A little while ago I wrote about the worrying signs that the imminent Digital Economy Agenda, currently being drawn up by Neelie Kroes, was under massive pressure to water down its commitment to openness and interoperability. The good news is that ranged against those negative forces, there are others working for a fairer approach, as manifest in the Granada Ministerial Declaration on the European Digital Agenda [.pdf]:
Here are some of the most interesting sections:
5. Safeguard the openness of the internet through implementing and monitoring of the new EU electronic communications rules on network provision.
15. With regard to intellectual property rights, actively promote the development of European digital content markets through practical solutions to promote new business models and concrete measures to reduce market fragmentation for the reuse and access to digital content, while protecting and assuring the fair remuneration of rights holders.
17. Encourage the supply and access to the legal offer of high-quality content and respect of copyright on the internet through easing the complexity of multiterritorial licensing.
18. Stimulate transborder e-commerce by the promotion, and government adoption, of interoperable e-procurement, e-invoicing and e-payment systems based on open and flexible technologies.
21. Embed innovation and cost effectiveness into eGovernment through the systematic promotion of open standards and interoperable systems, development of EU wide e-authentication schemes and proactive development of e-invoicing, e-procurement (and pre-commercial procurement).
Two things strike me about these.
The first is the use of the words “openness”, “interoperable” and “open standards and interoperable systems.” The devil, of course, is in the details, but these are hopeful signs. I am also pleasantly surprised that the emphasis is not on “annihilate the pirates at all costs, including European liberty”, but on rather more balanced ideas of “ new business models” and “legal offer of high-quality content”.
There are even some indications that Ms Kroes is thinking along these very lines. She was present at the unveiling of this declaration, and said that among "key areas and main obstacles which will be addressed by the European Digital Agenda that the Commission will adopt in the next few weeks" was:
Lack of interoperability: Europe does not yet reap the maximum benefit from interoperability. Weaknesses in standard-setting, public procurement and coordination prevent digital services and devices used by Europeans from working together as well as they should.

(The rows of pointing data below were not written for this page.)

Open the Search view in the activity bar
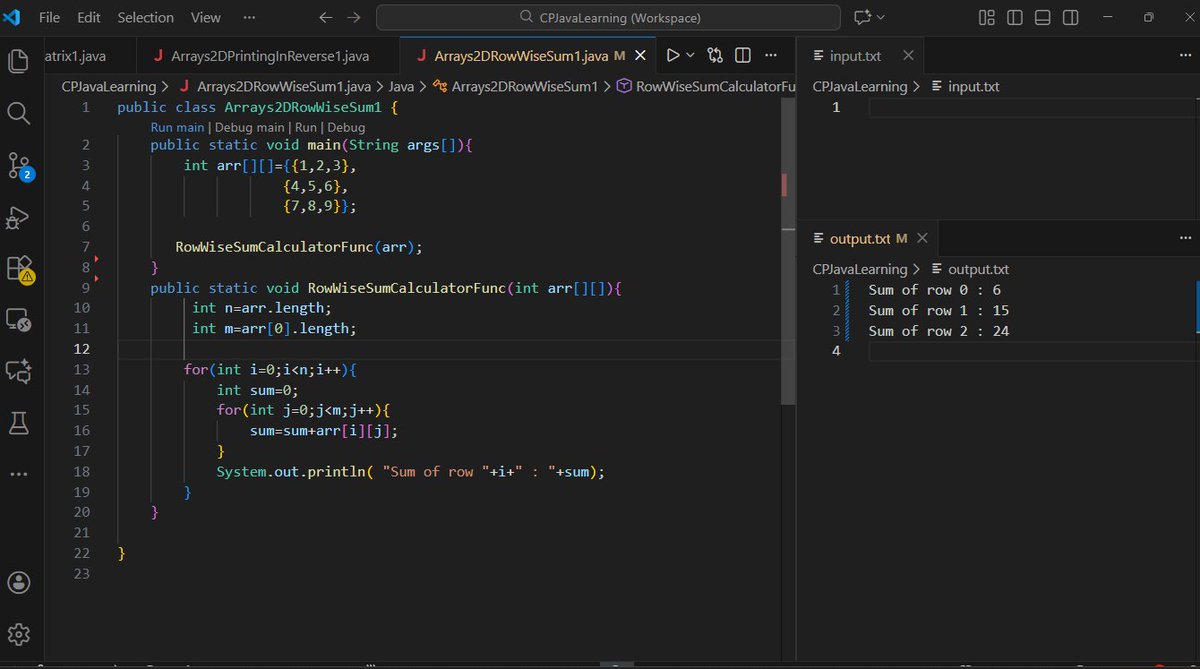 point(19,113)
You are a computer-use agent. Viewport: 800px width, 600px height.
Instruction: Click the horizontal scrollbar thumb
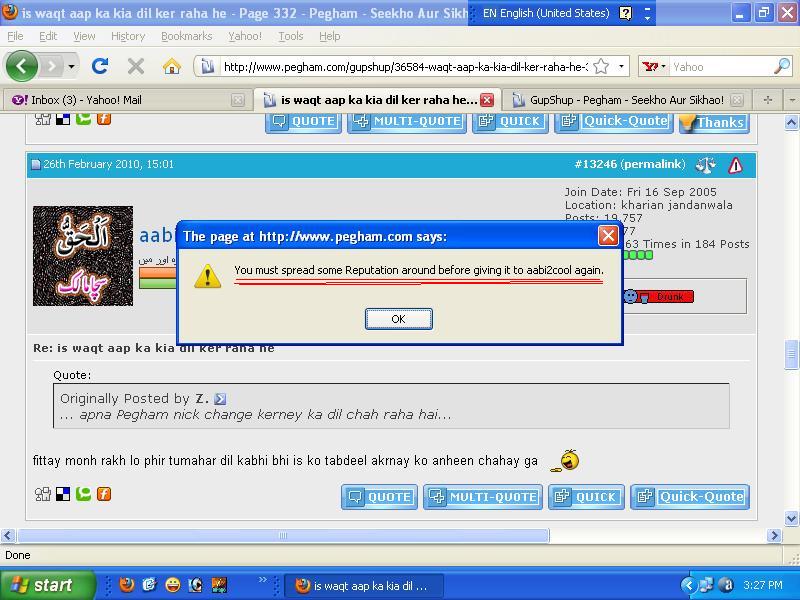tap(283, 535)
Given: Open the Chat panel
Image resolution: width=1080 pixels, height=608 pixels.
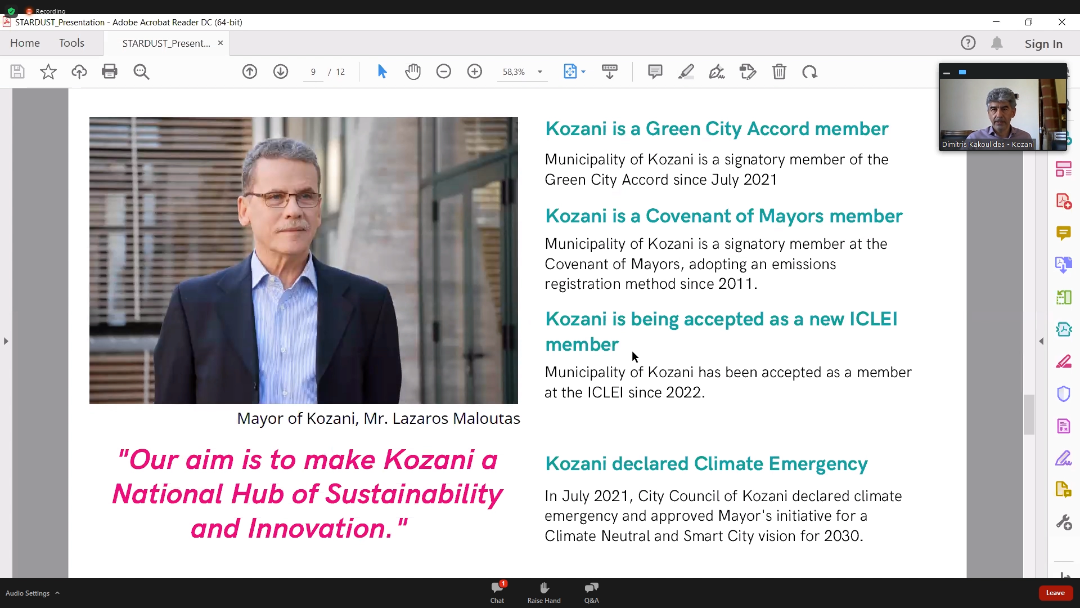Looking at the screenshot, I should point(497,592).
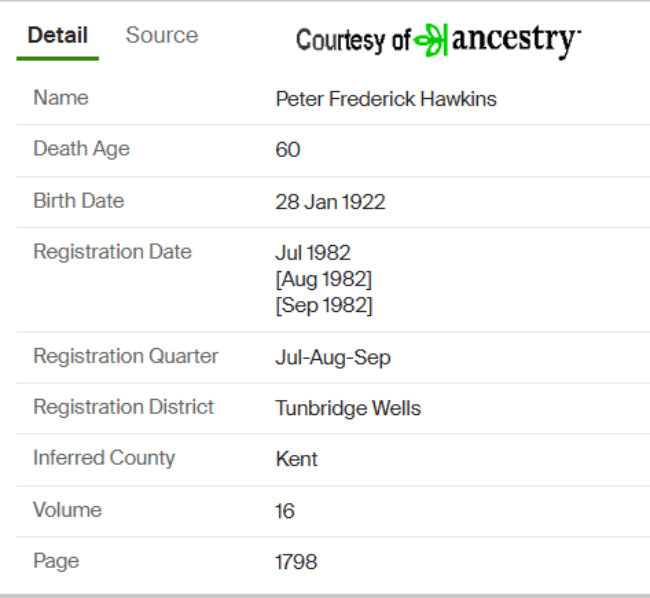Click the Registration District field label
The image size is (650, 598).
[124, 407]
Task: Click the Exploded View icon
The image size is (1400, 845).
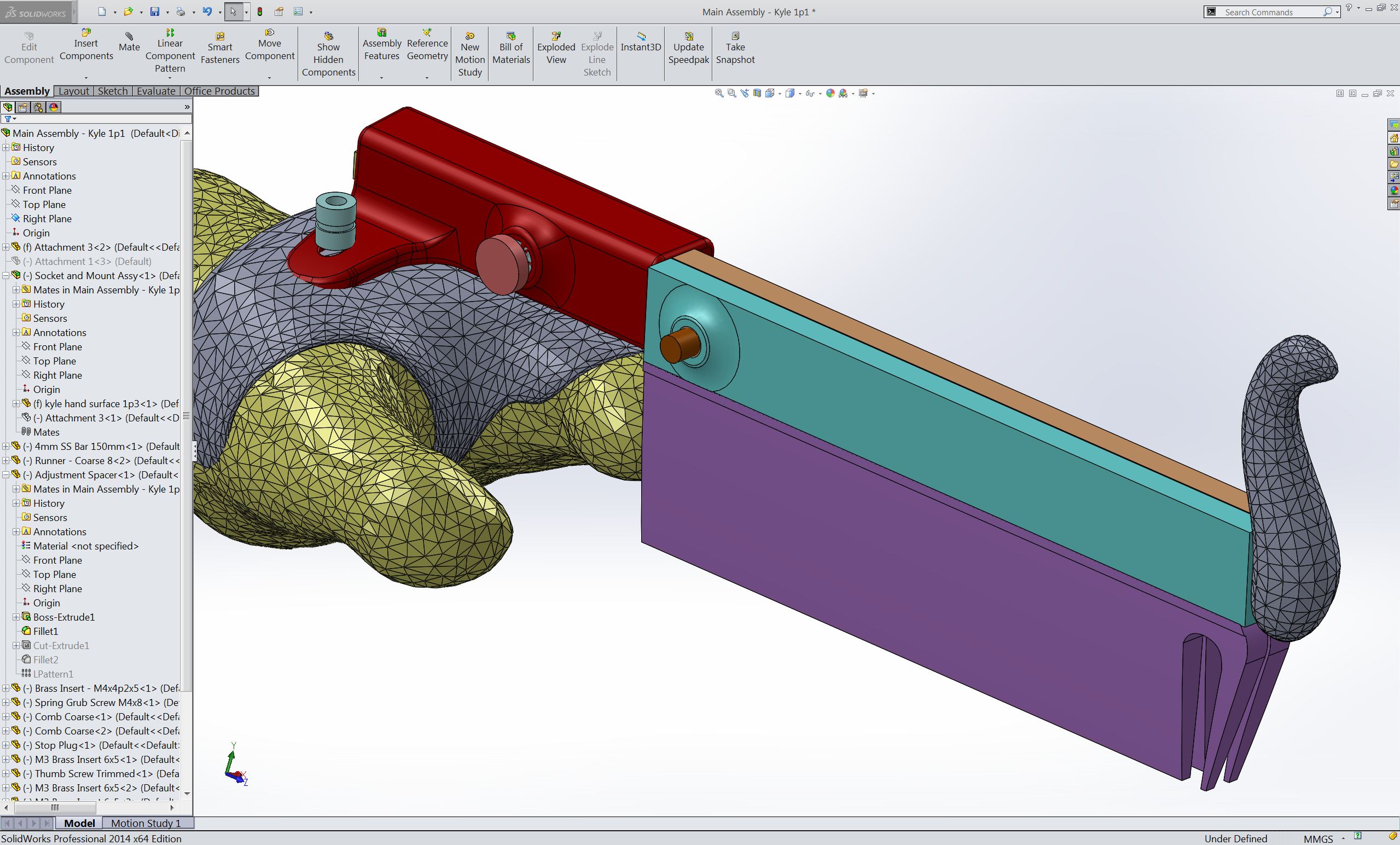Action: pos(556,48)
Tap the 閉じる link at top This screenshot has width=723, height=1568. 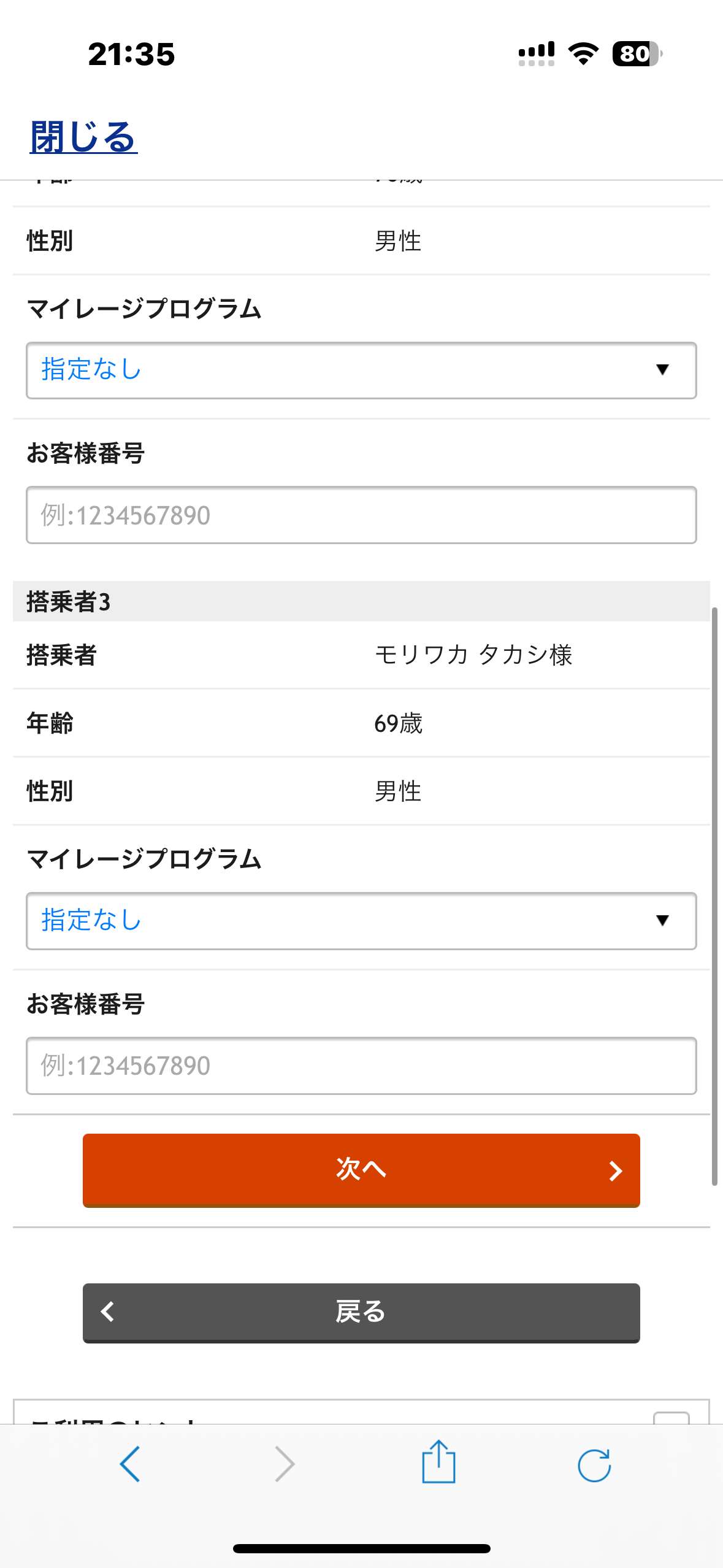(x=83, y=136)
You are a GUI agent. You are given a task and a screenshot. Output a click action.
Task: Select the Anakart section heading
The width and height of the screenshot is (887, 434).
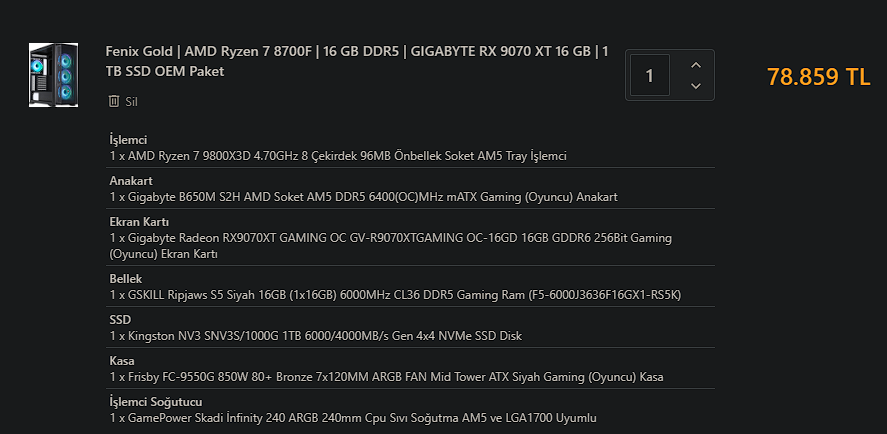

Moreover, she made the following point, which suggests she really does get it:
"While the internet is borderless, Europe’s online markets are not. It is often easier to buy something from a US website than from the next-door country in Europe. Often you cannot buy it at all within Europe. For instance, consumers can buy CDs in every shop but are often unable to buy music online across the EU because rights are licensed on a national basis. One result is that the US market for online music is five times bigger than Europe's. Another result is that for the moment one could almost say that the only existing Digital Single Market for audiovisual material is the illegal one. People are able to access content EU wide but only through illegal file-sharing whereas much content from other Member States is not on offer at all. I am convinced that creating the legal Digital Single Market will lead to a wealth of options available to citizens. This will strike a blow against piracy to the benefit of authors and artists, and without endangering the open architecture that is essential for the internet's utility. It is obviously common sense that we fix problems like this."
Let's hope I'm not disappointed when the Digital Economy Agenda is unveiled.